[Element and text location data]
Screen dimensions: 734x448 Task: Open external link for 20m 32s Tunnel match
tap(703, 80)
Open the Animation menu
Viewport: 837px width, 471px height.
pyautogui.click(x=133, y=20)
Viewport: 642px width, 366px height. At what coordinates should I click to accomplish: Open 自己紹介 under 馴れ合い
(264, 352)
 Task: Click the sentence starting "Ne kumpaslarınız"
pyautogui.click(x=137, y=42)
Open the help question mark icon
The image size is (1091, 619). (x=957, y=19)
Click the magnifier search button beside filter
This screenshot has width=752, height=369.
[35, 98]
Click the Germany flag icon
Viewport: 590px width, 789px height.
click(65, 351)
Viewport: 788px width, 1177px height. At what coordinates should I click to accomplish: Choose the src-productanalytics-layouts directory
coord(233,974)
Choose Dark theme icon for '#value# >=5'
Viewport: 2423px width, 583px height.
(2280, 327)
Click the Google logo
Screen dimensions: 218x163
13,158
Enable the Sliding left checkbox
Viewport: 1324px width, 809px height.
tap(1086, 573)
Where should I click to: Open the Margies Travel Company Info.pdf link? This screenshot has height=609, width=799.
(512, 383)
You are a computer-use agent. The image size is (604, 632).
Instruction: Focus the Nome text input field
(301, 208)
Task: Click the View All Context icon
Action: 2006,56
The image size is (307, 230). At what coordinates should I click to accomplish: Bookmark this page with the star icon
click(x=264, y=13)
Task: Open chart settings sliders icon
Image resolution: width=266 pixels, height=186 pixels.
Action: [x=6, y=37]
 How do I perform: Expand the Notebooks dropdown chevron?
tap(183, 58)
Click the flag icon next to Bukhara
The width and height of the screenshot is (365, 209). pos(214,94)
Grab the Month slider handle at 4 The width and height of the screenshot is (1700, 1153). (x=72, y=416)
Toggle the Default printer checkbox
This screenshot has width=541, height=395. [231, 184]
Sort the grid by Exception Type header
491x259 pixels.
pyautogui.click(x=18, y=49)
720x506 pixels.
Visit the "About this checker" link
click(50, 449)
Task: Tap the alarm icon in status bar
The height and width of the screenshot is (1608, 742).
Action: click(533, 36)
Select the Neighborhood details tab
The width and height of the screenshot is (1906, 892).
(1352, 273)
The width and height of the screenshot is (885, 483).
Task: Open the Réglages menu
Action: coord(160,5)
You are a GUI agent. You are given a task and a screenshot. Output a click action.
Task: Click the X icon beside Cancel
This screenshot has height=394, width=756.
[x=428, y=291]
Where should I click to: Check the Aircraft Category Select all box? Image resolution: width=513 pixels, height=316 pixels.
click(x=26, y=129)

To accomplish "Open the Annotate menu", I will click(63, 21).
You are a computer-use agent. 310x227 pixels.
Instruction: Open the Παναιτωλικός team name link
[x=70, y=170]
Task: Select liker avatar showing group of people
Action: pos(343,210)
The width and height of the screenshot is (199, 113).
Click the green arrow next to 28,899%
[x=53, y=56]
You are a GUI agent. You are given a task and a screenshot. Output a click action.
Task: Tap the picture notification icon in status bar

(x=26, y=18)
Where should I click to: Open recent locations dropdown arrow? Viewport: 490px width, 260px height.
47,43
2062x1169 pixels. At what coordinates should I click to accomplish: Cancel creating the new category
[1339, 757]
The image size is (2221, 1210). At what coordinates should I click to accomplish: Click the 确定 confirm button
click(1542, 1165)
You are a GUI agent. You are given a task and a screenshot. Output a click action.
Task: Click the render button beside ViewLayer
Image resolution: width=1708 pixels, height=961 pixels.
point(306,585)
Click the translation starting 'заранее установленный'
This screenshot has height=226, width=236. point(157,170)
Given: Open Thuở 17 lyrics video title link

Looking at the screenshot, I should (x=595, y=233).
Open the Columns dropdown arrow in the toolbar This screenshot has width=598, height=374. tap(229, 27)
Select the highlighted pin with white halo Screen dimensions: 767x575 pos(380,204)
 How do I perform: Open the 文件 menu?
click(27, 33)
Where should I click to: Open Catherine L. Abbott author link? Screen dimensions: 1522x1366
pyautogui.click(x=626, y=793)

[STATED TASK]
Update all of the items above by changing every "Screen dimensions" to "Display size". Keep everything else the same.

[ANSWER TO THIS EXERCISE]
Display size: 734x448 Task: Open external link for 20m 32s Tunnel match
tap(703, 80)
Open the Animation menu
Viewport: 837px width, 471px height.
pyautogui.click(x=133, y=20)
Viewport: 642px width, 366px height. At what coordinates should I click to accomplish: Open 自己紹介 under 馴れ合い
(264, 352)
 Task: Click the sentence starting "Ne kumpaslarınız"
pyautogui.click(x=137, y=42)
Open the help question mark icon
The image size is (1091, 619). (x=957, y=19)
Click the magnifier search button beside filter
This screenshot has width=752, height=369.
[35, 98]
Click the Germany flag icon
Viewport: 590px width, 789px height.
click(65, 351)
Viewport: 788px width, 1177px height. At what coordinates should I click to accomplish: Choose the src-productanalytics-layouts directory
coord(233,974)
Choose Dark theme icon for '#value# >=5'
Viewport: 2423px width, 583px height.
(2280, 327)
Click the Google logo
Display size: 218x163
13,158
Enable the Sliding left checkbox
Viewport: 1324px width, 809px height.
tap(1086, 573)
Where should I click to: Open the Margies Travel Company Info.pdf link? This screenshot has height=609, width=799.
(512, 383)
You are a computer-use agent. The image size is (604, 632).
Instruction: Focus the Nome text input field
(301, 208)
Task: Click the View All Context icon
Action: 2006,56
The image size is (307, 230). At what coordinates should I click to accomplish: Bookmark this page with the star icon
click(x=264, y=13)
Task: Open chart settings sliders icon
Image resolution: width=266 pixels, height=186 pixels.
Action: [x=6, y=37]
 How do I perform: Expand the Notebooks dropdown chevron?
tap(183, 58)
Click the flag icon next to Bukhara
The width and height of the screenshot is (365, 209). pos(214,94)
Grab the Month slider handle at 4 The width and height of the screenshot is (1700, 1153). (x=72, y=416)
Toggle the Default printer checkbox
This screenshot has width=541, height=395. [231, 184]
Sort the grid by Exception Type header
491x259 pixels.
pyautogui.click(x=18, y=49)
720x506 pixels.
Visit the "About this checker" link
click(50, 449)
Task: Tap the alarm icon in status bar
The height and width of the screenshot is (1608, 742).
Action: click(533, 36)
Select the Neighborhood details tab
The width and height of the screenshot is (1906, 892).
(1352, 273)
The width and height of the screenshot is (885, 483).
Task: Open the Réglages menu
Action: coord(160,5)
You are a GUI agent. You are given a task and a screenshot. Output a click action.
Task: Click the X icon beside Cancel
This screenshot has height=394, width=756.
[x=428, y=291]
Where should I click to: Check the Aircraft Category Select all box? Image resolution: width=513 pixels, height=316 pixels.
click(x=26, y=129)

To accomplish "Open the Annotate menu", I will click(63, 21).
You are a computer-use agent. 310x227 pixels.
Instruction: Open the Παναιτωλικός team name link
[x=70, y=170]
Task: Select liker avatar showing group of people
Action: pos(343,210)
The width and height of the screenshot is (199, 113).
Click the green arrow next to 28,899%
[x=53, y=56]
You are a GUI agent. You are given a task and a screenshot. Output a click action.
Task: Tap the picture notification icon in status bar

(x=26, y=18)
Where should I click to: Open recent locations dropdown arrow? Viewport: 490px width, 260px height.
47,43
2062x1169 pixels. At what coordinates should I click to accomplish: Cancel creating the new category
[1339, 757]
The image size is (2221, 1210). At what coordinates should I click to accomplish: Click the 确定 confirm button
click(1542, 1165)
You are a GUI agent. You are given a task and a screenshot. Output a click action.
Task: Click the render button beside ViewLayer
Image resolution: width=1708 pixels, height=961 pixels.
point(306,585)
Click the translation starting 'заранее установленный'
This screenshot has height=226, width=236. point(157,170)
Given: Open Thuở 17 lyrics video title link

Looking at the screenshot, I should (x=595, y=233).
Open the Columns dropdown arrow in the toolbar This screenshot has width=598, height=374. tap(229, 27)
Select the highlighted pin with white halo Display size: 767x575 pos(380,204)
 How do I perform: Open the 文件 menu?
click(27, 33)
Where should I click to: Open Catherine L. Abbott author link? Display size: 1522x1366
pyautogui.click(x=626, y=793)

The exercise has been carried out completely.